Não são os países que mais prendem, matam, ou que amputam membros de criminosos, que confundem justiça com vingança, os mais seguros do mundo. Mas, justamente o contrário. Como é o caso da Áustria, Dinamarca, Finlândia, Austrália e outros exemplos, onde se conhecem mais políticas sociais do que punitivas. Essas pautas polêmicas são cortina de fumaça visando desviar a atenção da sociedade civil, primeiramente, dos escândalos recentes e das faltas do estado brasileiro na promoção de direitos elementares para os cidadãos.

O reducionismo também é característica marcante das propostas pseudo-radicais. Objetivamente falando, muitos tratam o problema da violência somente considerando furtos, assaltos, roubos, onde é mais fácil identificar o “cidadão de bem” e o “meliante”, etc.

Esquecem-se esses das ocorrências de desinteligência entre vizinhos, familiares, os crimes classificados como feminicídios. O que uma arma iria resolver numa briga de marido e mulher? Que segurança a mais traria para a circunstância em questão? Colocação feita em referência, no caso, à discussão sobre o estatuto do desarmamento no tocante à sua revogação.
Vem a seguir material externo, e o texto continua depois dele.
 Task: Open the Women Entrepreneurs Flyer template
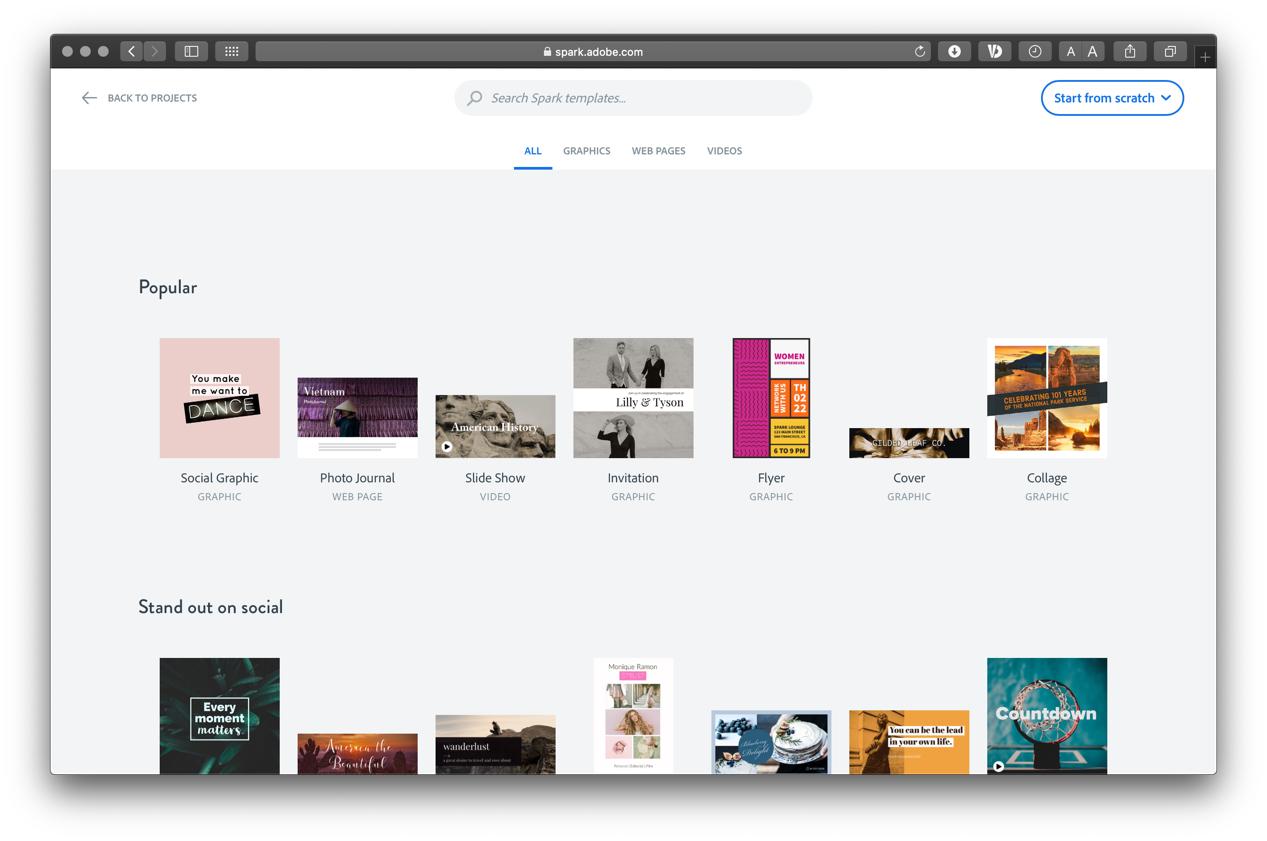coord(771,397)
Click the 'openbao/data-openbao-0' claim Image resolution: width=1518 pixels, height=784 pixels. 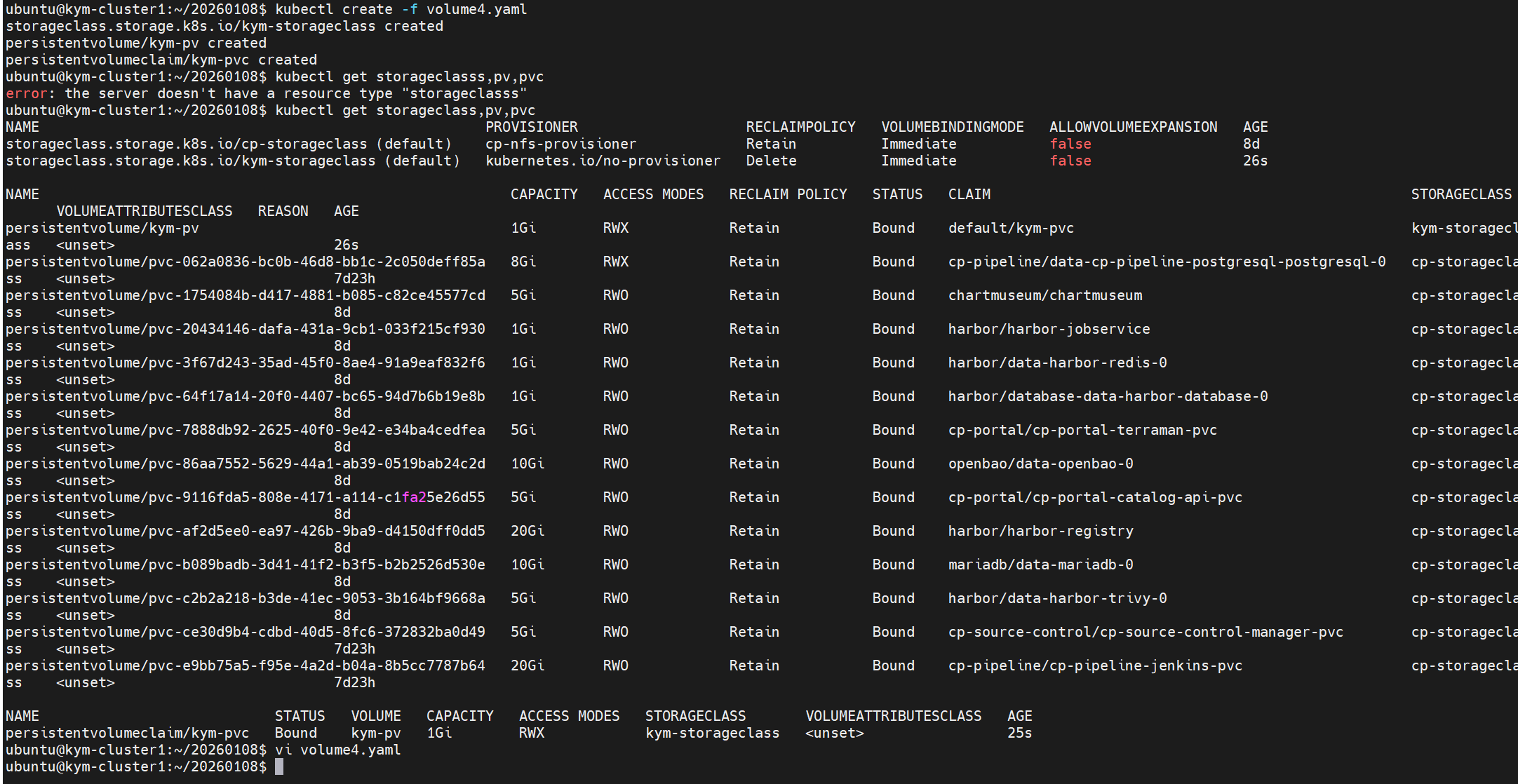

Nesta realidade terrível devemos ainda contar a violência no trânsito, a infantil, enfim, todas outras frentes dessa crise deixadas de lado pela compreensão mais simples.

Outro erro é apostar no aumento do encarceramento como solução. Segundo dados do Infopen (Informações penitenciárias), publicadas em matéria da Revista Época: Gambiarra Nacional, Edição 1019/2018, O Brasil no geral já registra um nível de 206,5% de superlotação em seus presídios. Em alguns estados o número é ainda mais horripilante. No Rio Grande do Norte, e no Amazonas, os índices chegam a 176,5% e 483,9% respectivamente! E ao passo que o encarceramento aumenta, no mesmo sentido a violência cresce. Aí iremos expandir uma política pública evidentemente fracassada também para menores de idade com a redução da maioridade penal? Pura estupidez.

Por fim, pelos dados aqui colocados, e outros que certamente existem, pode-se concluir que existem elementos mais que suficientes para afirmar a relação umbilical entre desigualdade social e insegurança pública. Por outro lado, o caminho mais rápido e certo para a solução da questão já foi apresentado pela ciência. Se os gestores públicos se dedicarem poderemos ter bons resultados num relativo curto espaço de tempo. Com interferência nos níveis de segurança e, principalmente, da edificação de um país finalmente desenvolvido e socialmente justo. Basta querer! (Grifos Carta Campinas)

Cris Grazina é jornalista e ativista social. Bal. Em Gestão Pública/Unicamp.